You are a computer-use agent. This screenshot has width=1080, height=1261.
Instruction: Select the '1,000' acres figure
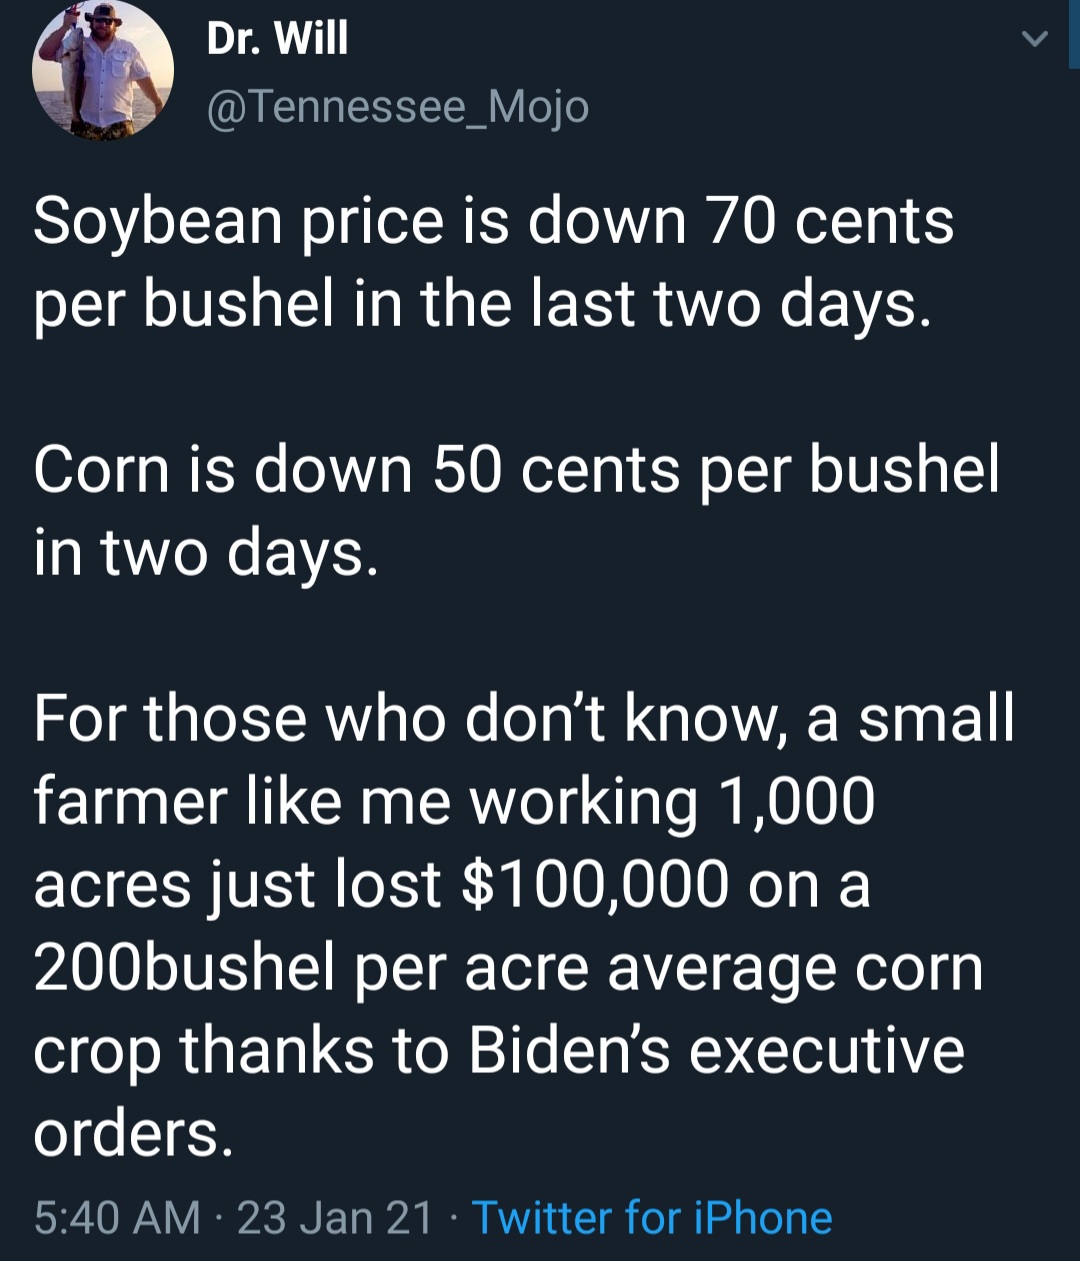point(796,801)
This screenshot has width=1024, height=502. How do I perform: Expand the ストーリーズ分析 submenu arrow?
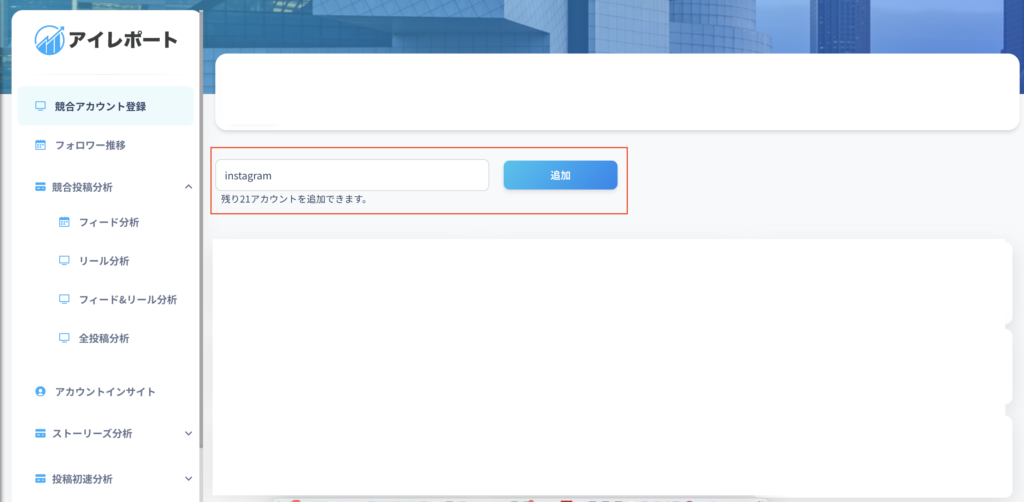point(188,434)
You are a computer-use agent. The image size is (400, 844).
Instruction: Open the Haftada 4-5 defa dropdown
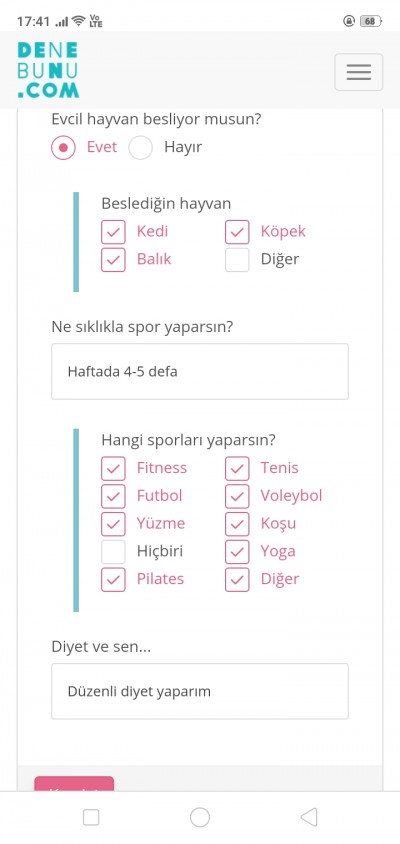200,371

* **Stated goal**:
Put every line of the data above into a Markdown table with the columns Row and Line, numbering the rows and skipping any blank lines. Leave the pictures out of the table.

* **Exercise solution**:
| Row | Line |
|---|---|
| 1 | You are a computer-use agent. This screenshot has width=1080, height=1261. |
| 2 | Instruction: Select the '1,000' acres figure |
| 3 | point(796,801) |
| 4 | This screenshot has width=1024, height=502. How do I perform: Expand the ストーリーズ分析 submenu arrow? |
| 5 | point(188,434) |
| 6 | You are a computer-use agent. The image size is (400, 844). |
| 7 | Instruction: Open the Haftada 4-5 defa dropdown |
| 8 | 200,371 |